EXERCISE:
Rewrite the rows below, substituting "icon" for "toolbar button" and keeping everything else identical. Omit the pictures from the output.

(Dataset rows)
◆ ◆ ◆
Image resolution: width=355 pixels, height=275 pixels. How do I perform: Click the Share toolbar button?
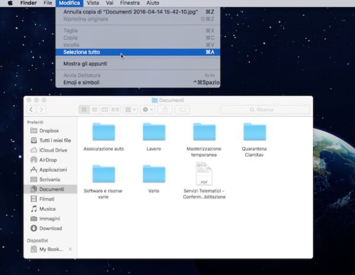(x=166, y=110)
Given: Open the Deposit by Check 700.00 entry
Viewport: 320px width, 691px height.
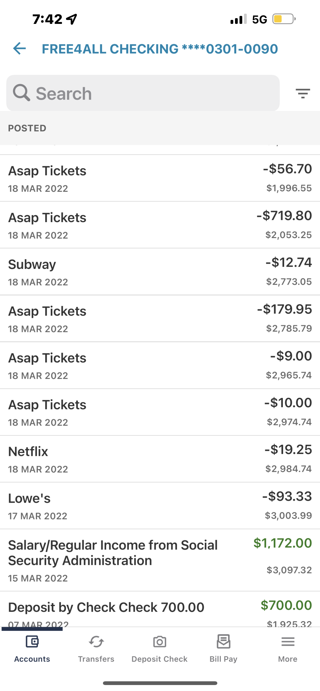Looking at the screenshot, I should click(x=160, y=609).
◆ ◆ ◆
COMPLETE OUTPUT:
Image resolution: width=355 pixels, height=275 pixels. How do I perform: Click the Share icon?
(x=166, y=110)
Given: Open the Deposit by Check 700.00 entry
Viewport: 320px width, 691px height.
Looking at the screenshot, I should click(x=160, y=609).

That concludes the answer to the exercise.